Geo-pressured reservoirs are challenging in terms of in-place estimation and maintaining sustained production. Estimation of Gas Initially In-place (GIIP) using P/z from early data shows incorrect estimation and resulted in over-predicting GIIP. Typically, over-pressure gas reservoirs show downward curvature in P/z plot early or slightly delayed depending upon the pool limit and the degree of overpressure. A rapid decline in production also observed in the over-pressured gas reservoirs resulted in low hydrocarbon recoveries. This paper aims for correct GIIP estimation in over pressured gas reservoirs and to better manage and maximize recoveries from the Field.
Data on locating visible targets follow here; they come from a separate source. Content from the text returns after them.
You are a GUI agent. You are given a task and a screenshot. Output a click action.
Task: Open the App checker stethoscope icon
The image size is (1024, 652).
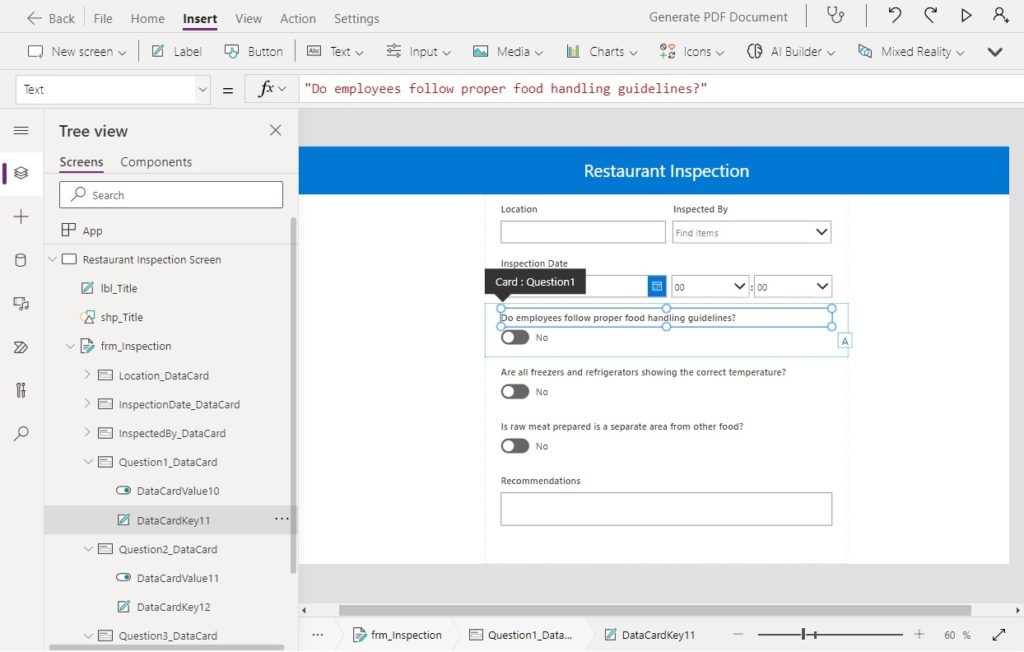pyautogui.click(x=836, y=16)
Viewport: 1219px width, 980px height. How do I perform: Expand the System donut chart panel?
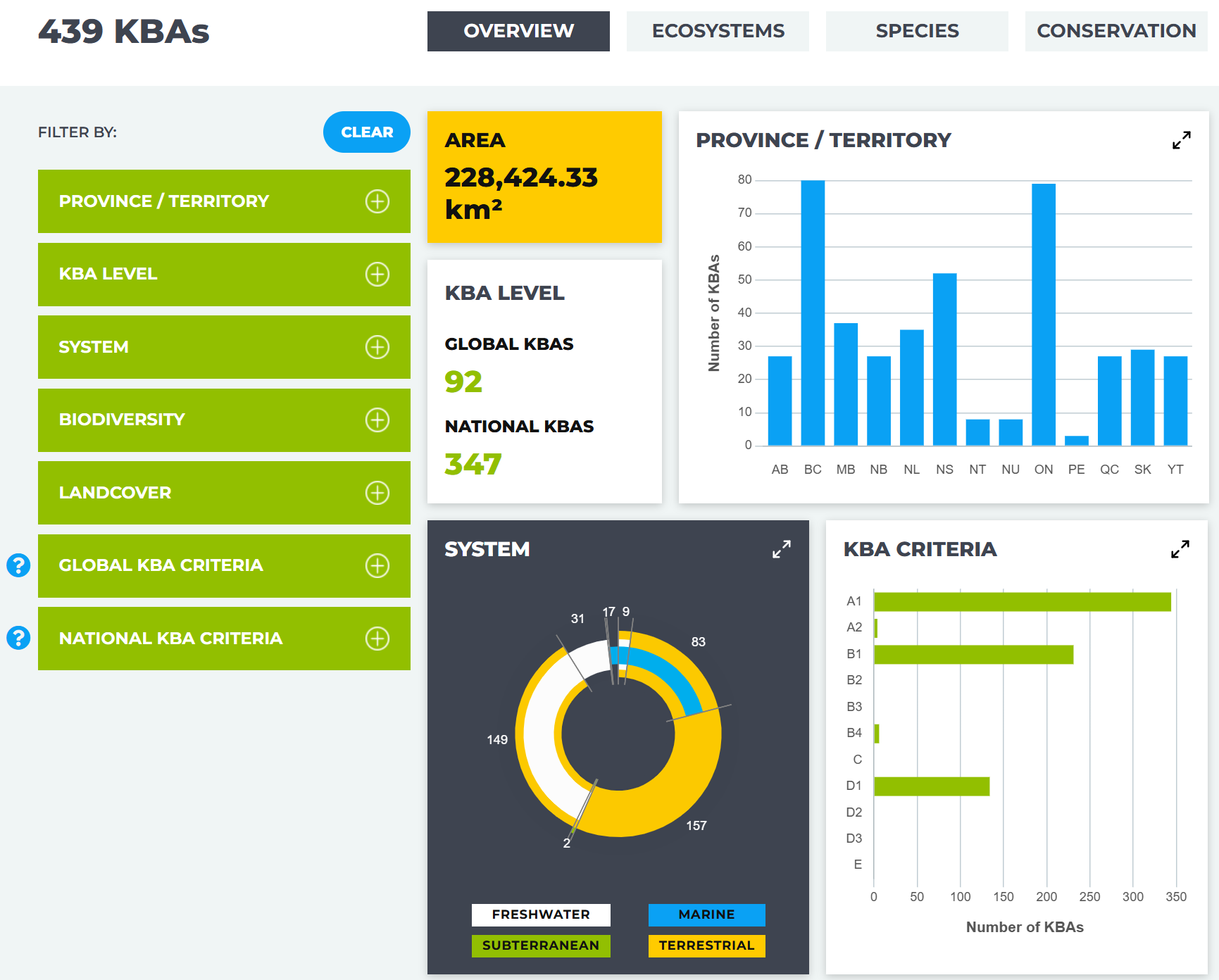coord(781,549)
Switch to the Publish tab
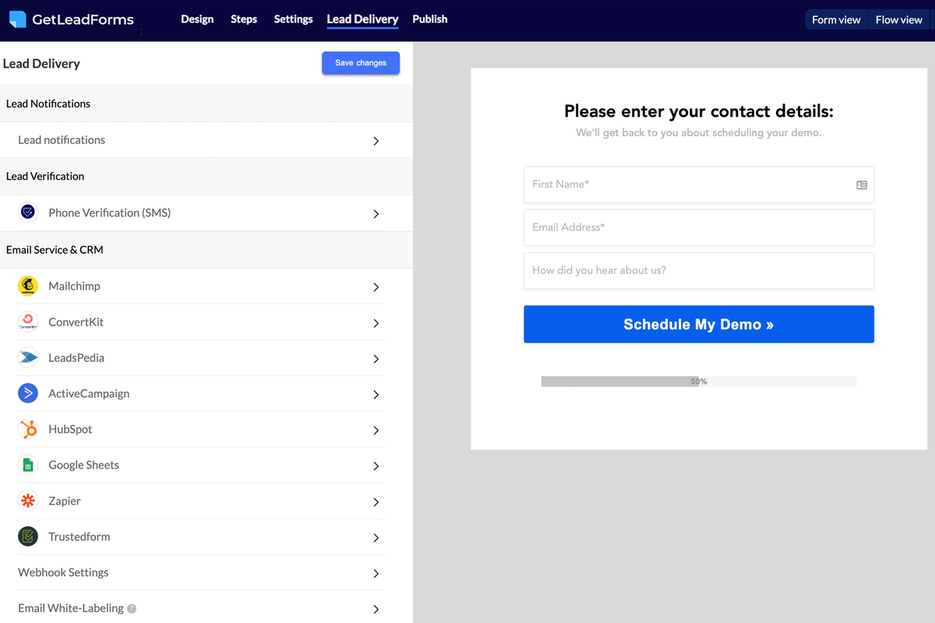Image resolution: width=935 pixels, height=623 pixels. pyautogui.click(x=430, y=19)
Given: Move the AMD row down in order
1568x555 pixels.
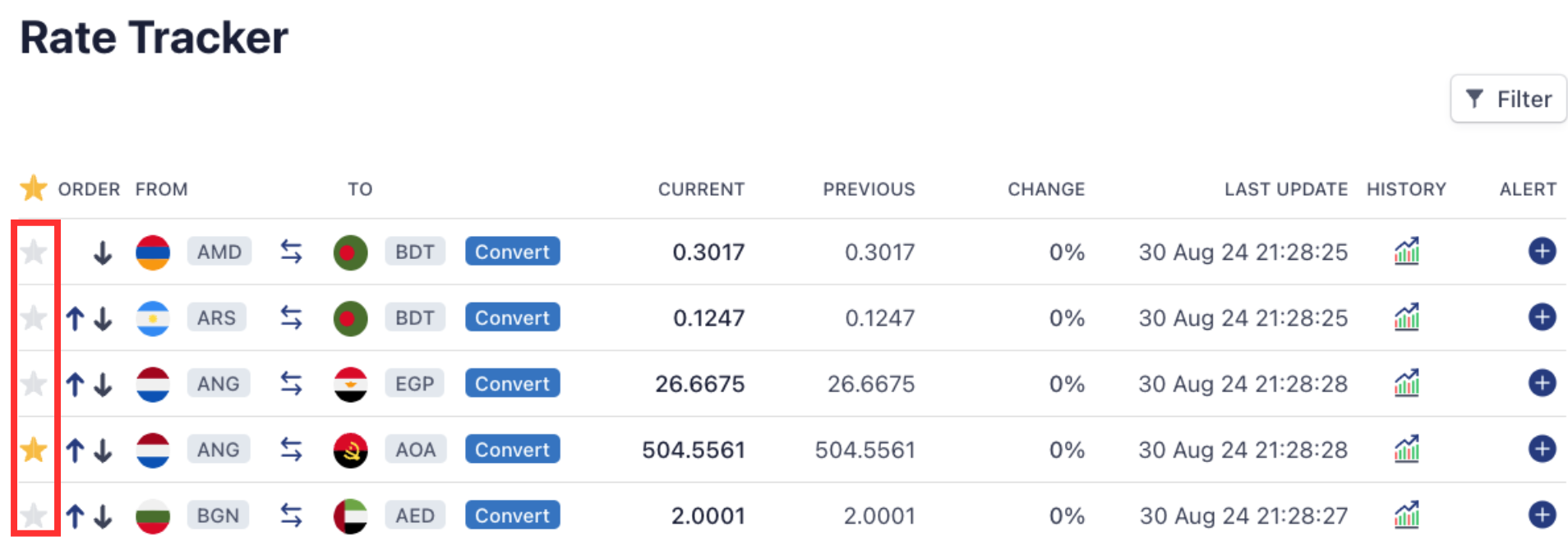Looking at the screenshot, I should 103,252.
Based on available pressure and production data, two approaches were used in order to estimate the GIIP of the Field. (1) Conventional P/z by using Hammerlindl method (2) Developed analytical model by incorporating rock compressibility value from the Geomechanical SCAL study. The calculation of GIIP from both the methods are somewhat in close agreement as the vital factor of rock compressibility was introduced in GIIP estimation, to cater for the effect of reducing porosity as the pressure drops, resulting in changing storage capacity of the rock. Additionally, consecutive pressure Build-up data history showed reduction in permeability with the time from 9 mD to 0.4 mD. This change in permeability is caused by near wellbore overburden stress increase resulting in rock expansion which in turn reduces/closes pore throats. This manifest as an apparently damaged region causing lower rates and poor recoveries. In this scenario the well would be shut-in at higher abandonment conditions. Basic geo-mechanical parameter of rock compressibility plays an important role in reserves estimation for over-pressured reservoirs. Previous literature and our evaluation suggest that optimum production strategies for such reservoirs are: (1) To produce at lower rates at which drawdown is less than half of prevailing pore pressures. (2) Drill more wells to sustained production while producing at lower rates. Both strategies under optimum conditions would result in uniform depletion and better recoveries. Production performance with time, rapidly decreases as permeabilities reduce due to near wellbore stress sensitive region caused by larger drawdown so a controlled drawdown is recommended.